» DOCUMENT EXCERPT:
The trouble started with Mr Vinasithamby, our Tamil master in school, always attired in vetti and saalvai and in a pair of slippers, while the other Tamil master Mr Shaithananthan – when I last heard he was in Canada – wore white trousers a shirt and closed shoes. I must have been about fourteen when Vinasi decided to unload a line from John Ruskin’s Sesame and Lilies that got me into a bit of a panic, before he returned his attention to Silapathikram or its antithesis Manimehali or whatever he was trying to drum into our thick skulls. I cannot locate the line but it seems Ruskin spoke of “Books of the moment and books of all time”. I was a decent enough reader for a teenager but mostly ‘instantaneous’ stuff and it struck me that there were hundreds of books I would have to know before pretending to be educated. Later, adding the monumental array in other languages that I had not even heard of as a fourteen year old, the task seemed to have multiplied to thousands of volumes to be spread over many lifetimes. 

It was only much later, near the end of my allotted span of three score and ten that I came to see that no way did I need to read it all. First, there is a lot stuff that others think great but I dislike. I loathe the Bagavad Geetha, Paradise Lost bores me to tears and when Milton visited the lost-and-found office and Regained his Lost property it put me to sleep every five lines. Some of his sonnets though are beautiful. I also dislike Eliot, who is pretentious; his “ineffable, effable, effanineffable, deep and inscrutable singular” game. I say be open, don’t be intimated by big names; if a big name bores you, say so and avoid him.

» RECORDS:
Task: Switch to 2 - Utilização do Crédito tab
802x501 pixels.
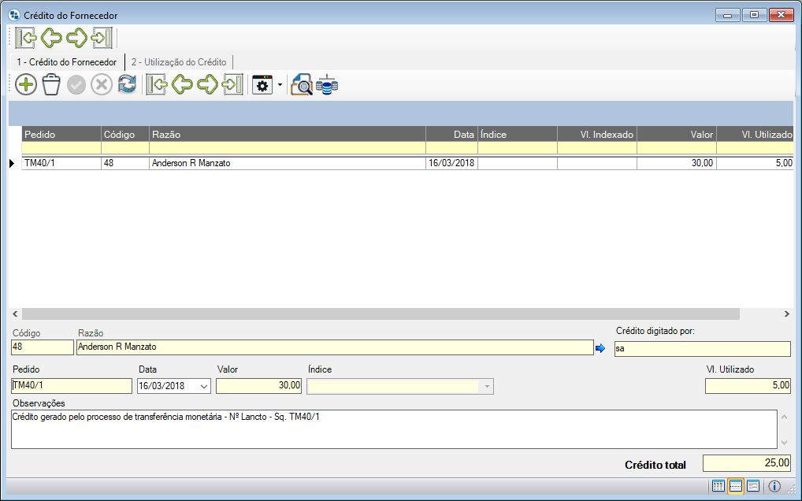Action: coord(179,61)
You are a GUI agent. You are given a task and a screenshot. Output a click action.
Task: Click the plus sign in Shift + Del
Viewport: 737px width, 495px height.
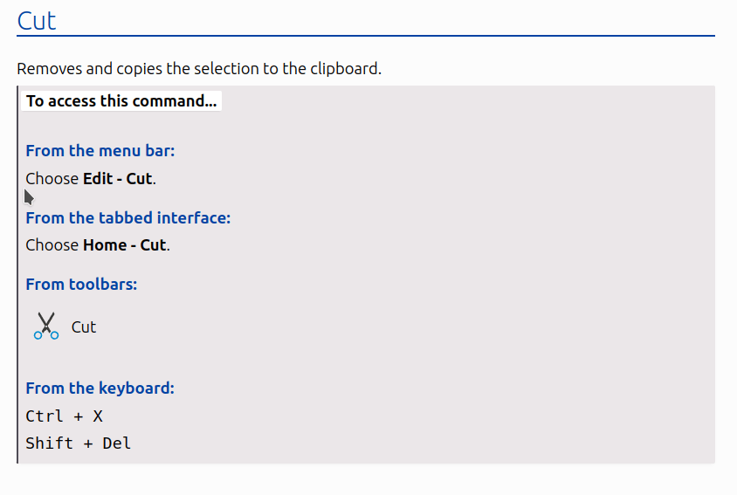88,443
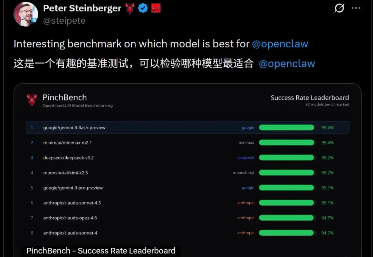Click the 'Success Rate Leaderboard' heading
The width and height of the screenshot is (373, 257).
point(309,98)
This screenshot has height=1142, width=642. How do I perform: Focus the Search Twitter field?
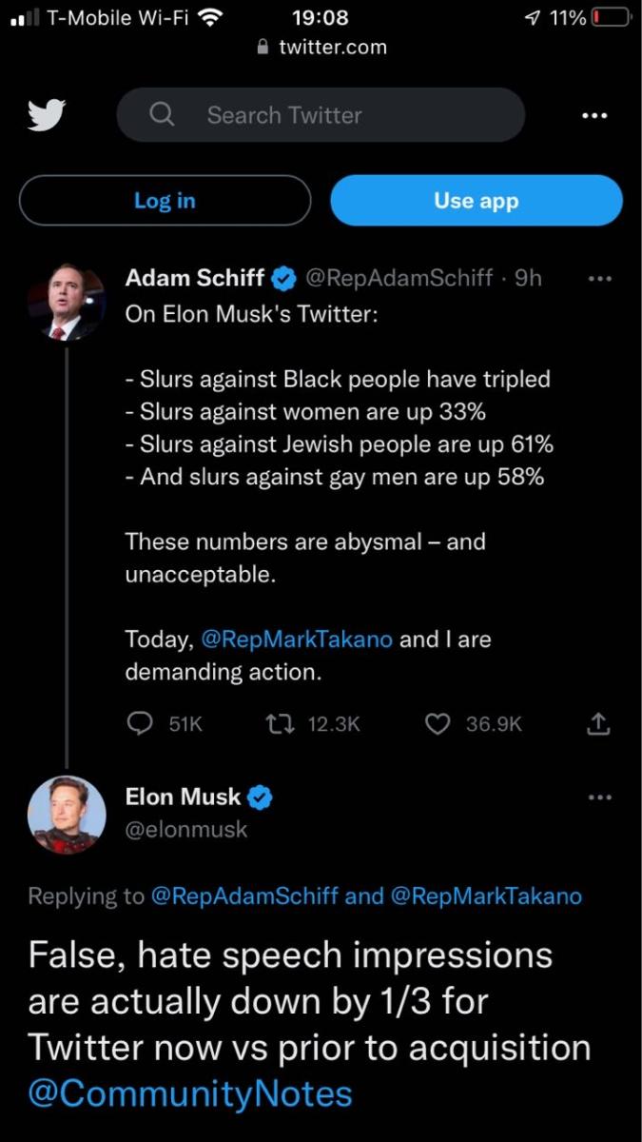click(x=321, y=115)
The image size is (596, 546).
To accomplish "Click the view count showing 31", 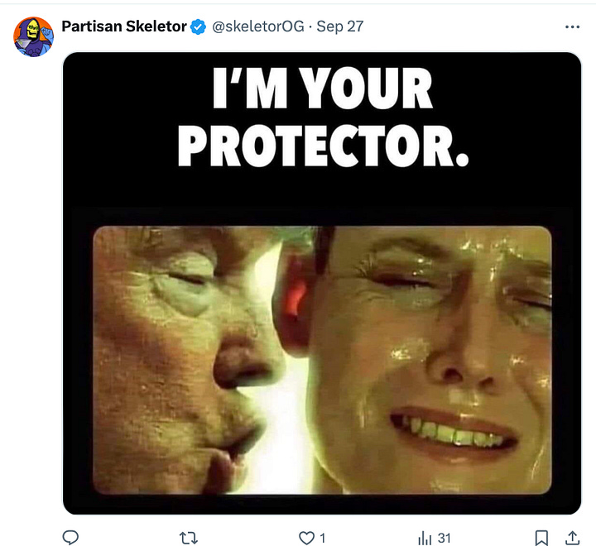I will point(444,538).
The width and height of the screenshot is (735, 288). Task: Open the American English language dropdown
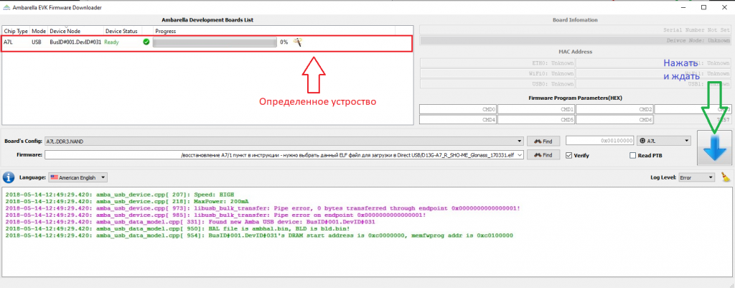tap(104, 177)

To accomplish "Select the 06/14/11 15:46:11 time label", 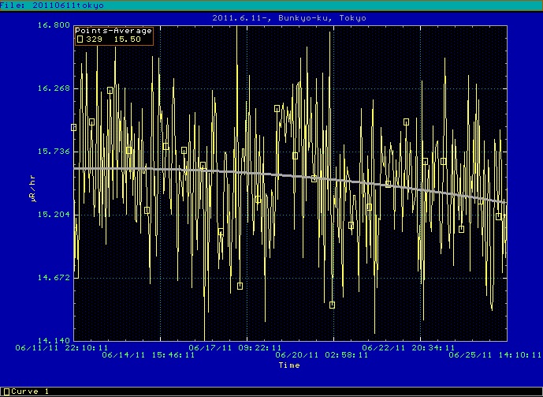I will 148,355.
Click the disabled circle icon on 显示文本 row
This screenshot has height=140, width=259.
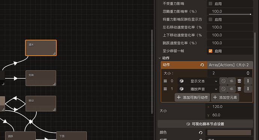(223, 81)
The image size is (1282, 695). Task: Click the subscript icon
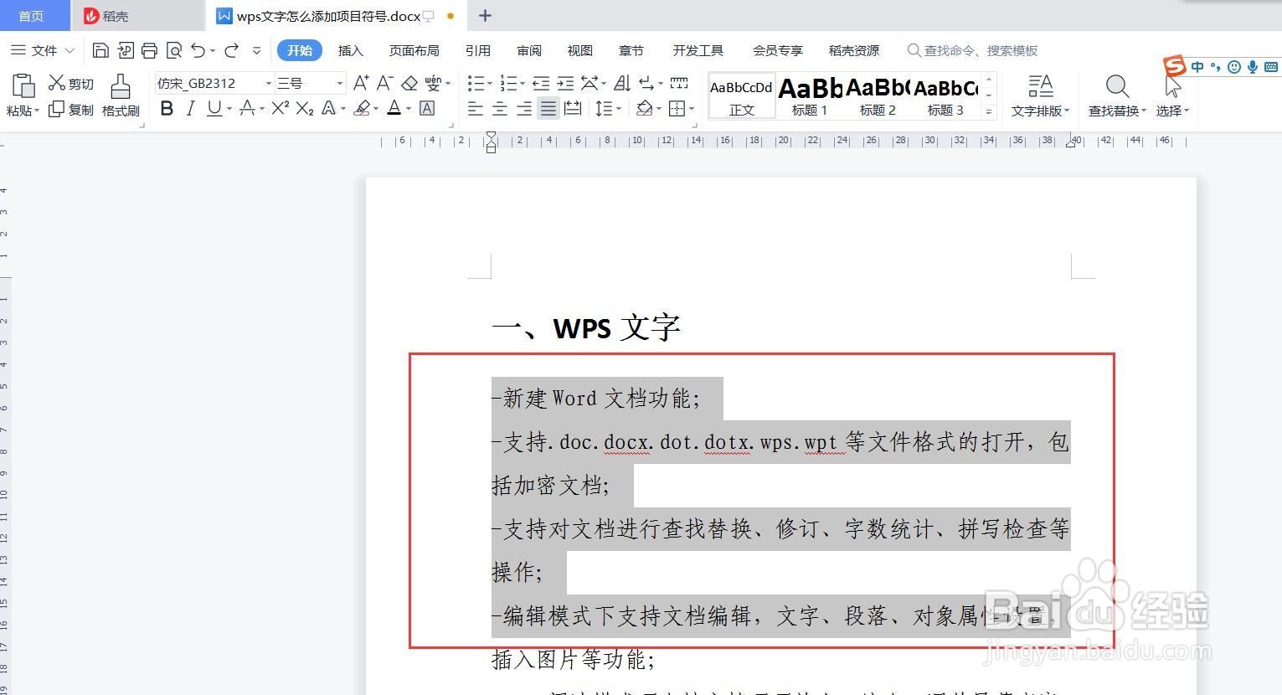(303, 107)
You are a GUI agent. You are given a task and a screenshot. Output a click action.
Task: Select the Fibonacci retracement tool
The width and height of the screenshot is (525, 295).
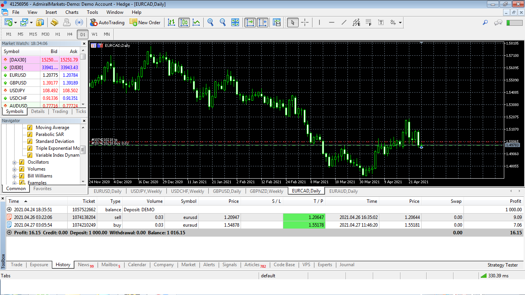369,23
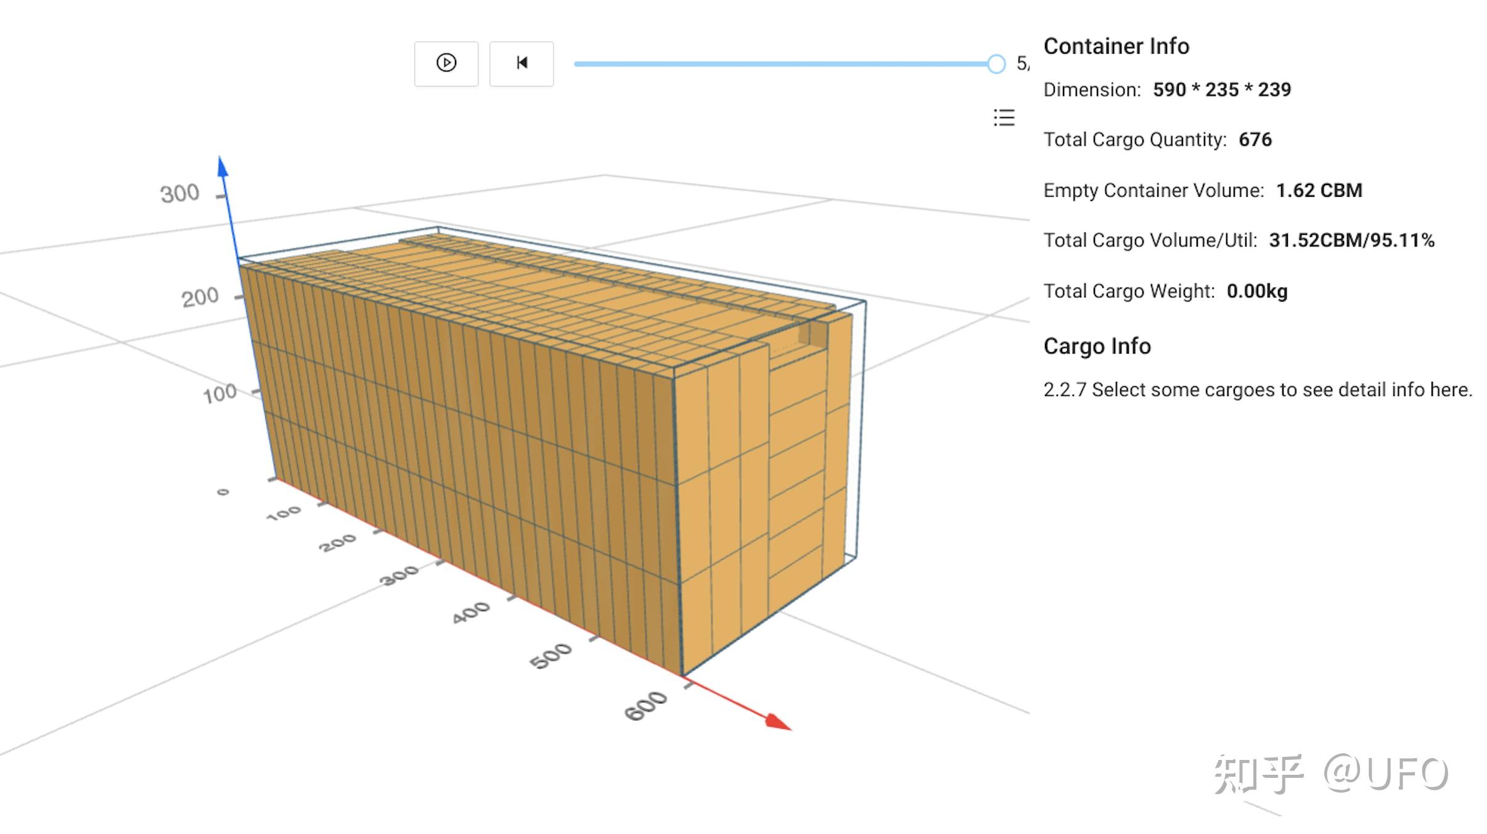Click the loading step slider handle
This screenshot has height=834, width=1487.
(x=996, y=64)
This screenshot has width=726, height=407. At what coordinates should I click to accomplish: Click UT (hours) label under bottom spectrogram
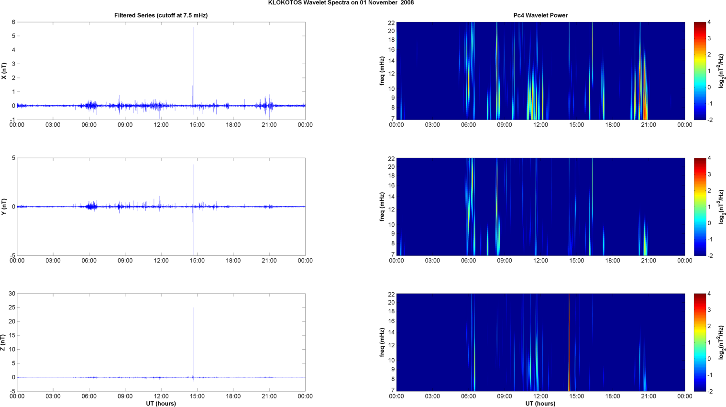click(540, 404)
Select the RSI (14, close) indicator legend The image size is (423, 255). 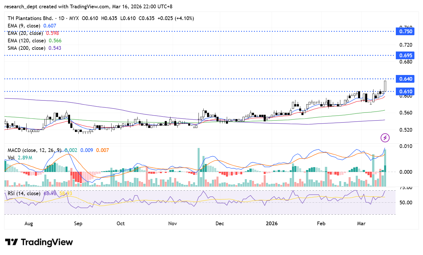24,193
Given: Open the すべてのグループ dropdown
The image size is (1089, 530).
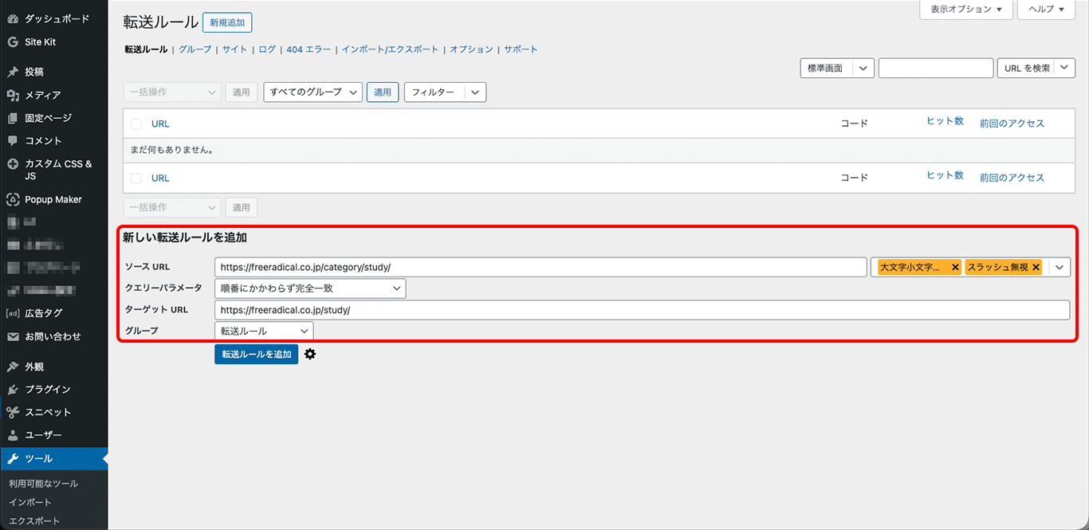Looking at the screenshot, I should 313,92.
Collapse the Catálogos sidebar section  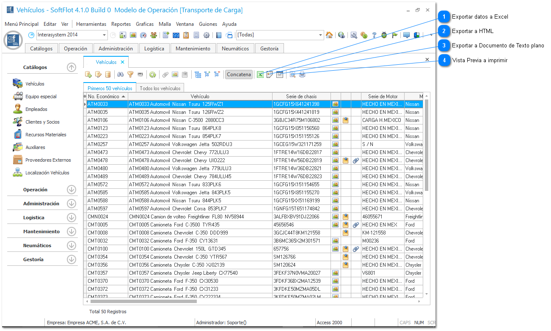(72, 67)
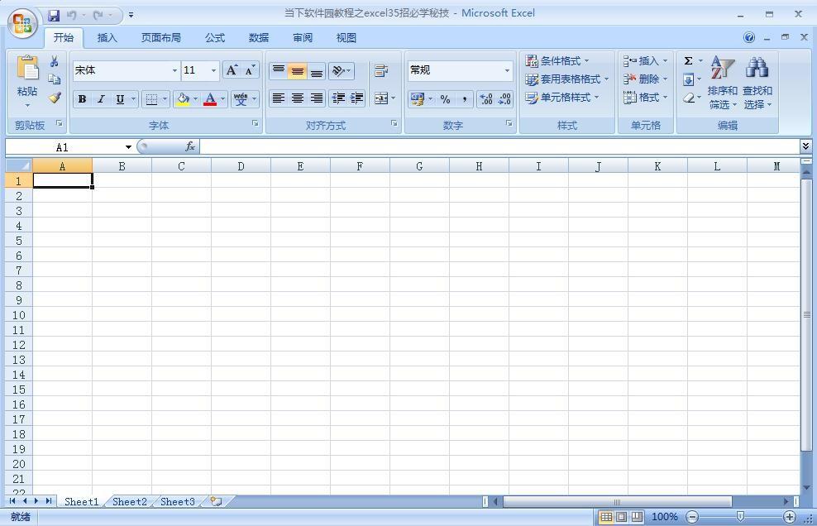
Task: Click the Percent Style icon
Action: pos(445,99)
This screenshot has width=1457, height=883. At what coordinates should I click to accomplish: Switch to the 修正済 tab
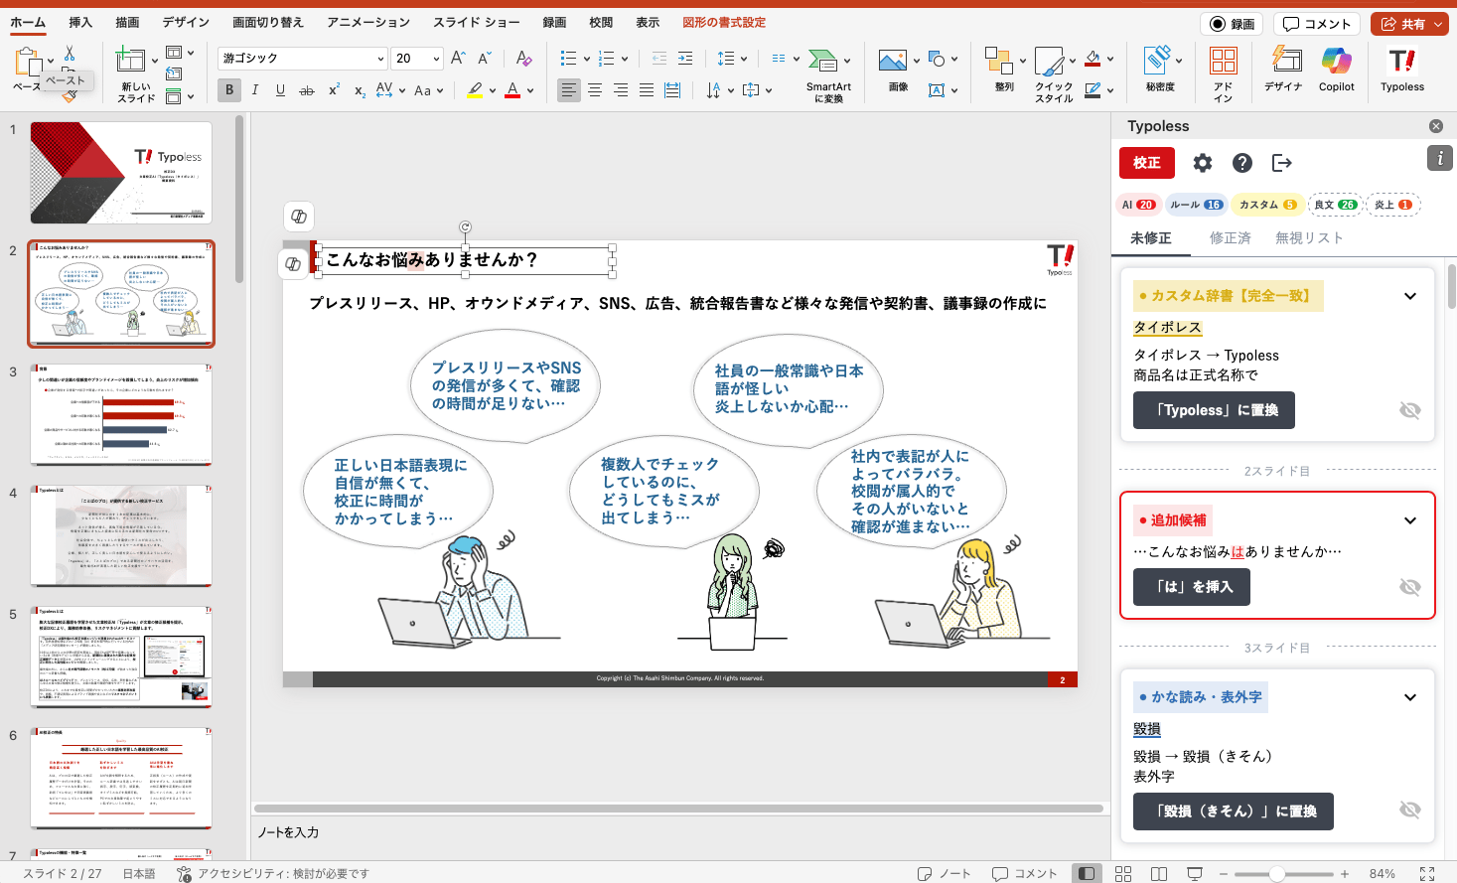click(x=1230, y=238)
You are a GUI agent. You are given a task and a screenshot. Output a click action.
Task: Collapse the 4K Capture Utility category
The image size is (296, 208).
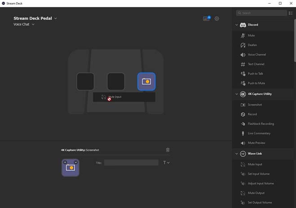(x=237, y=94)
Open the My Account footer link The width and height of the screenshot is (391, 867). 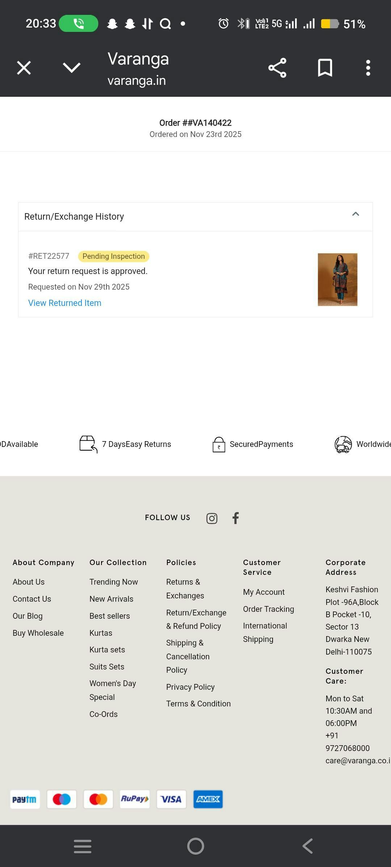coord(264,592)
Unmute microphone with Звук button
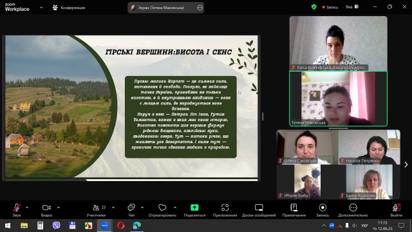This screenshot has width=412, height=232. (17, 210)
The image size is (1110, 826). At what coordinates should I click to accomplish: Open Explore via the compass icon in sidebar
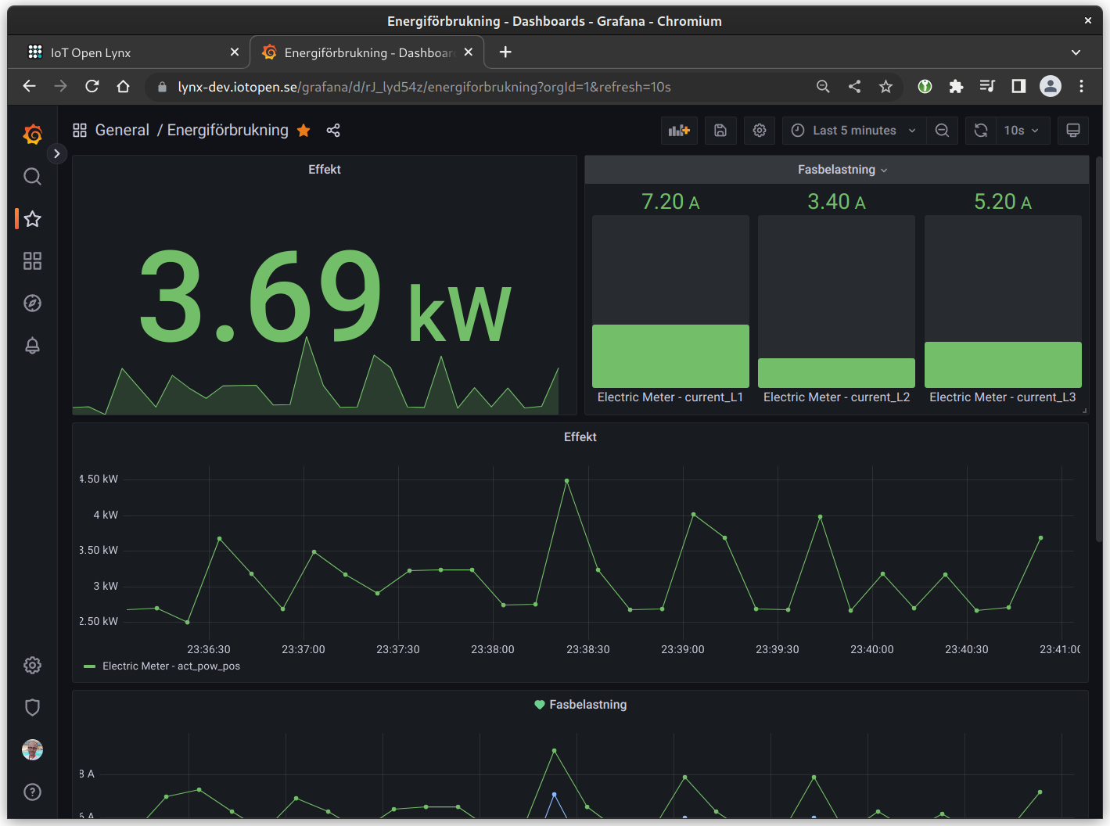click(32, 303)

» SET PROBLEM:
Answer these about the essay on reading:
(a) What did Mr Vinasithamby wear?
(b) Which work by John Ruskin did he quote from?
(c) Which poet does the writer call pretentious?

» ANSWER FOR THE TASK:
(a) A vetti and saalvai, with a pair of slippers.
(b) Sesame and Lilies.
(c) Eliot.